Thomas Jefferson Education Education for Infant (3-6 Months)
By three to six months, your baby is awake more, engaging more, and starting to show genuine curiosity about the world. In TJEd terms, you're still deep in the Core Phase, but the "inspire, not require" principle starts to have a visible dimension. Your baby is now watching you — really watching — and what they see matters. The DeMilles would say this is the time to double down on family culture. What music plays in your house? What books are lying around? Do the adults in the home talk about ideas? Your infant isn't going to pick up a Great Book anytime soon, but they're already learning what a household that values learning looks and feels like. This is also when many parents start to feel the pull of "educational" baby products — flashcards, baby genius videos, apps. TJEd pushes back hard on this. The philosophy says your baby doesn't need to be taught; they need to be in a rich, loving environment with parents who are themselves engaged learners. That's a countercultural stance, and it can be either liberating or anxiety-inducing depending on your temperament.

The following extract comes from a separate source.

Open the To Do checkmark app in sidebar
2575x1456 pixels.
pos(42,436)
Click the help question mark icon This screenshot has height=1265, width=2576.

Key Thomas Jefferson Education principles at this age
Core Phase continues: security and attachment remain the primary "curriculum"
"Inspire, not require" means resisting the urge to introduce formal learning tools
Family culture is the classroom — what your baby observes daily shapes their understanding of learning
"Simplicity, not complexity" — fewer toys, more real interactions and real objects
A typical Thomas Jefferson Education day
Thomas Jefferson Education activities for Infant (3-6 Months)
Tummy time with a board book propped open nearby — the baby sees pages and images as part of their environment
Singing folk songs, nursery rhymes, and hymns throughout the day as natural family culture
Showing and naming real-world objects: kitchen utensils, garden items, household tools
Reading aloud from your own book during feeding times — the baby hears sustained, complex language
Nature observation: carry the baby outside and describe trees, birds, weather, sky
Family reading time where everyone (including older children if applicable) reads or looks at books together
Parent guidance
Why Thomas Jefferson Education works at this age
- Protects against the "educational product" pressure that ramps up around this age
- Encourages genuine parent-child connection over structured learning activities
- The emphasis on real objects and real interactions aligns well with what developmental science recommends
- Gives parents permission to focus on their own growth, which benefits the whole family
Limitations to consider
- Parents looking for specific developmental activities won't find them in TJEd resources
- The "just build family culture" advice can feel hollow when you want something concrete to do during a wake window
- TJEd literature doesn't address infant developmental milestones — you'll need other resources for that
- The Great Books emphasis feels disconnected from daily reality with a baby who's just learned to grab things
Frequently asked questions
Should I be worried that I'm not doing enough educationally with my 4-month-old?
TJEd would say you're doing plenty by being present, responsive, and maintaining a home where learning is valued. The Core Phase is deliberately relaxed about formal instruction. Your baby is learning constantly — how gravity works, what faces mean, how language sounds. You don't need to add to that with structured activities.
What books should I read to my baby at this age?
Read whatever you want. TJEd doesn't have an infant reading list because the philosophy says it doesn't matter what text your baby hears — what matters is that they hear rich language from a person who loves them. Read your baby poetry, read them the newspaper, read them your favorite novel. The content is for you; the experience is for them.
How is TJEd different from just normal parenting at this age?
Honestly, at this age the practical differences are minimal. The main distinction is intentionality: TJEd parents are consciously building a family learning culture and maintaining their own studies. You're also probably resisting the pull toward baby flashcards and educational toys more deliberately. The real differences show up later.